▶
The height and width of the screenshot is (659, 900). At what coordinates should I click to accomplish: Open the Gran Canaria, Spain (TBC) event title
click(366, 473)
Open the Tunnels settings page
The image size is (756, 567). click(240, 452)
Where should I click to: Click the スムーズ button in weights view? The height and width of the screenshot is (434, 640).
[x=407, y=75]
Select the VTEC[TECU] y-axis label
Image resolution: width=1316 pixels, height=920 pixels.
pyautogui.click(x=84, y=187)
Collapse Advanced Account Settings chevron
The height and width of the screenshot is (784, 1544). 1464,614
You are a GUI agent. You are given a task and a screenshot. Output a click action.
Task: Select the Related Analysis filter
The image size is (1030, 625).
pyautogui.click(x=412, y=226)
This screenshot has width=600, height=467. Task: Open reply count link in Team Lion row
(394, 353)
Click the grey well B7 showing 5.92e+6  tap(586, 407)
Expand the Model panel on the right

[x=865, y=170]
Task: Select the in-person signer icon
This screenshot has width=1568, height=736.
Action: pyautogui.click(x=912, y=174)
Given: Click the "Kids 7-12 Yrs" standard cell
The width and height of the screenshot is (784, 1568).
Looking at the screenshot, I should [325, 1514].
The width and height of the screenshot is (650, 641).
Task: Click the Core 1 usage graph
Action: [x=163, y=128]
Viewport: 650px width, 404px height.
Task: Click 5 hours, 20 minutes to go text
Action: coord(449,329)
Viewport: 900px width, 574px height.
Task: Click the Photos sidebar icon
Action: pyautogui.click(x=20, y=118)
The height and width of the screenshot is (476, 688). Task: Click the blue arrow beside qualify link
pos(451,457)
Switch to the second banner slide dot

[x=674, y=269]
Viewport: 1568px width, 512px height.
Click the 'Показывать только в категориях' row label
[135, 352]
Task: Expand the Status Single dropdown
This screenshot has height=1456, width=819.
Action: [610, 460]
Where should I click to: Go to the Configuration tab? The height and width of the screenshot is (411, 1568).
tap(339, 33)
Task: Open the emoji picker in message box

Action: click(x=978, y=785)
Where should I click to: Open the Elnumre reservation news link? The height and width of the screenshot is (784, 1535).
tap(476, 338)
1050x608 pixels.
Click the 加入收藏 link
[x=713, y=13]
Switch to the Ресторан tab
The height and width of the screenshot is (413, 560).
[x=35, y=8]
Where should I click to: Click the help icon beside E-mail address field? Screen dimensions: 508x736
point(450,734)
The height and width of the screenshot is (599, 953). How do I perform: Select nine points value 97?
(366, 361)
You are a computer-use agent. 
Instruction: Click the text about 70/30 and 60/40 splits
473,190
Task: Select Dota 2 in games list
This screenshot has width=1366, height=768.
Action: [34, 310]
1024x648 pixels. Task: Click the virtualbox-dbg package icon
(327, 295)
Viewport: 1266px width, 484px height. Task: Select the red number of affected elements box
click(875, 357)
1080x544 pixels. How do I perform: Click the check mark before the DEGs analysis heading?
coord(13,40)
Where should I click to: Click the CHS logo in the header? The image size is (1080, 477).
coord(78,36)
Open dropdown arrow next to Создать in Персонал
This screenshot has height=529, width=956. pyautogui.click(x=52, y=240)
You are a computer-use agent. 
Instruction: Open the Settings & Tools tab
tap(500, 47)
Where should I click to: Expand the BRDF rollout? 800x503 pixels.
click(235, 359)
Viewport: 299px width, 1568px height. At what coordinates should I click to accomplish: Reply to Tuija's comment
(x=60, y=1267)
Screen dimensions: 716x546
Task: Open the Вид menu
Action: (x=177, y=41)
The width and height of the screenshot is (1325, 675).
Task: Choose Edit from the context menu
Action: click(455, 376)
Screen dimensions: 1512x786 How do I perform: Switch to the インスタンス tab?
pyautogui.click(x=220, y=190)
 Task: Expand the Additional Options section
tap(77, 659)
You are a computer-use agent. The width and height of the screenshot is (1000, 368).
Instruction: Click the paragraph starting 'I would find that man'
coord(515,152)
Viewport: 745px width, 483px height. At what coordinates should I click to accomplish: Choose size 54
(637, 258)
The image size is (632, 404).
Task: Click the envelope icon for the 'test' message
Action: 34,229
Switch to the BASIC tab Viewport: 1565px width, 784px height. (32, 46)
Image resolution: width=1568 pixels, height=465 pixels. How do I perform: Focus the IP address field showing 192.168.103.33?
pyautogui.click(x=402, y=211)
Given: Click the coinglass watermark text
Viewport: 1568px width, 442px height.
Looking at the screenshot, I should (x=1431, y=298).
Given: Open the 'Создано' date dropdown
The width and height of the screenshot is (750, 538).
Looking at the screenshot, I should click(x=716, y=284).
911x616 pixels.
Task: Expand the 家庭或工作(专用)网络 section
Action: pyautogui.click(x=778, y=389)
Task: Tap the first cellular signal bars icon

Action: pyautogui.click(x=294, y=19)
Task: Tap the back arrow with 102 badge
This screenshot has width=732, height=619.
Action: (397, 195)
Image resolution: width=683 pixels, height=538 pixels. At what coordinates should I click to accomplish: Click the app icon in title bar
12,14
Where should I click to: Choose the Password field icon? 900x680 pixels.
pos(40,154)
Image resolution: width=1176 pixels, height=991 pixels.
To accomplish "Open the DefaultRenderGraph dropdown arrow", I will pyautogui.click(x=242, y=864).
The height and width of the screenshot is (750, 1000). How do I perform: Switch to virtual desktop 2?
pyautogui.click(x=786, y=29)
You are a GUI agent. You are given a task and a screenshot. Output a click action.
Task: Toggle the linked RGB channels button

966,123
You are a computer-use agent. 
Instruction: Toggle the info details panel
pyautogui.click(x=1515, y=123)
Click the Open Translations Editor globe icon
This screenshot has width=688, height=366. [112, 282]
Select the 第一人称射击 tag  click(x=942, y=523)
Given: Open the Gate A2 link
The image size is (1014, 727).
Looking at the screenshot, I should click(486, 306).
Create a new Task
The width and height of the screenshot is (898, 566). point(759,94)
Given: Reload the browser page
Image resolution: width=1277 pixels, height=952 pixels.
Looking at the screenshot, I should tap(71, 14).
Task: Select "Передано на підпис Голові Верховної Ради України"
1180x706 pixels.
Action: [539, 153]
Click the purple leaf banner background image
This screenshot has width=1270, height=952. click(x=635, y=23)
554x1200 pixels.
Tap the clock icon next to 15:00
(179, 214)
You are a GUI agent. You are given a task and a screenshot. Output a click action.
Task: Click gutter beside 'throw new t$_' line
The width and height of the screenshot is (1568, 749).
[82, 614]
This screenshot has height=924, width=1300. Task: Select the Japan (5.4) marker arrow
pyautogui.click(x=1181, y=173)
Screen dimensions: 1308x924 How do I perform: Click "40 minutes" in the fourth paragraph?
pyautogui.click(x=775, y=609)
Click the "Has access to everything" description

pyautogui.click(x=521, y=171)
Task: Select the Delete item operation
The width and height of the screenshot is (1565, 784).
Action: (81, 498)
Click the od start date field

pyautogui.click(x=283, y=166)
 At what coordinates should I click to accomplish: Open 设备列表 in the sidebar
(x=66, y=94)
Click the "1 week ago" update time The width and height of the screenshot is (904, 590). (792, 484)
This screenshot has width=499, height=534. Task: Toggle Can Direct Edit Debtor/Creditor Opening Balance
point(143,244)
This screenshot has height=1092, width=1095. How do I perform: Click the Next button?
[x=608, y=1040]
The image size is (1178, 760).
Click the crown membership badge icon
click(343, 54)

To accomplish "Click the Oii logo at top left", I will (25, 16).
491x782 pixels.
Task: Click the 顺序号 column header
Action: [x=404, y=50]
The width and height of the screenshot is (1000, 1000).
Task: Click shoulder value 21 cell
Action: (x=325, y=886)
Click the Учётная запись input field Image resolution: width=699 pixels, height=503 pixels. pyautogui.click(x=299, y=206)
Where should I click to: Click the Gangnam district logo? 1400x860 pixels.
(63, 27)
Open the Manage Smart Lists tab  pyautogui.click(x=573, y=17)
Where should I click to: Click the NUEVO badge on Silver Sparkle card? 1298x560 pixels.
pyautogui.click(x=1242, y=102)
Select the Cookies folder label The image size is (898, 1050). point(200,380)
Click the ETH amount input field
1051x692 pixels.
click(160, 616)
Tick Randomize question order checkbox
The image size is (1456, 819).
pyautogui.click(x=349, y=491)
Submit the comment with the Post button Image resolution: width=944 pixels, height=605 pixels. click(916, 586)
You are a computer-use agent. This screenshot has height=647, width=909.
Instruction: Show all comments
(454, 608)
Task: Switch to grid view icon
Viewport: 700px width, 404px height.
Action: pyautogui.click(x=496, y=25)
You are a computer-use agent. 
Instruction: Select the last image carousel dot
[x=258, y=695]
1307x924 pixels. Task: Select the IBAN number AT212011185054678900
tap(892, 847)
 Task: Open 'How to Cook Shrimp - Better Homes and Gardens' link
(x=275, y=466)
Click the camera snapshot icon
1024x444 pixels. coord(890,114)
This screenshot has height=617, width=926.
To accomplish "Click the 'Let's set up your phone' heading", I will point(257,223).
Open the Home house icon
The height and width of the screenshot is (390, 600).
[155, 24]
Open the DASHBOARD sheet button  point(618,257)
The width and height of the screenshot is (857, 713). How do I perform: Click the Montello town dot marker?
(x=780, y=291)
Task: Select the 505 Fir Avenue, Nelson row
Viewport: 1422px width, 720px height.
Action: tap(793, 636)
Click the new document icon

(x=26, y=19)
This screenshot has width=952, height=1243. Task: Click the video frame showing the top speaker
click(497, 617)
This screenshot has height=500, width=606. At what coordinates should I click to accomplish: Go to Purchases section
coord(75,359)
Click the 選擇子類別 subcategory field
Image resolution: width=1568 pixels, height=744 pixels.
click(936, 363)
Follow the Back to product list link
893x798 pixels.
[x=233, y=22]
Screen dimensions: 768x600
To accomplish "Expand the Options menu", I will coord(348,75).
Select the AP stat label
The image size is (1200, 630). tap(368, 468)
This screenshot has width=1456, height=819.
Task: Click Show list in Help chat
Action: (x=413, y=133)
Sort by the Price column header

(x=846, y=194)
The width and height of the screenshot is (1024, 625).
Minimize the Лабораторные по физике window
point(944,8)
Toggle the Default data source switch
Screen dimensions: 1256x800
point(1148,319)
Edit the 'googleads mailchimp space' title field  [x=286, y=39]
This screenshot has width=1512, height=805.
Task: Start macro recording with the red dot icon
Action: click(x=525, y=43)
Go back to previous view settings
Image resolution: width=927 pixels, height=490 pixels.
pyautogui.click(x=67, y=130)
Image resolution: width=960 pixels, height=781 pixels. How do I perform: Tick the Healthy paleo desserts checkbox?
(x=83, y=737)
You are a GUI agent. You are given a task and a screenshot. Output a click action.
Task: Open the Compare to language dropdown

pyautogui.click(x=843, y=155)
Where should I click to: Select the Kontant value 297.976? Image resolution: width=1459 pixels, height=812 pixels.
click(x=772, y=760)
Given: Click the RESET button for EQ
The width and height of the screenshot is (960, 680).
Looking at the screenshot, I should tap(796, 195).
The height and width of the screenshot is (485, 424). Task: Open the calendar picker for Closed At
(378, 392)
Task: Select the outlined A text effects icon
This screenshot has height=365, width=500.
◀
> [Work request] Using the material above, report each line where "input" occurs.

> [Response to the exercise]
Click the Учётная запись input field Image resolution: width=699 pixels, height=503 pixels. pyautogui.click(x=299, y=206)
Click the ETH amount input field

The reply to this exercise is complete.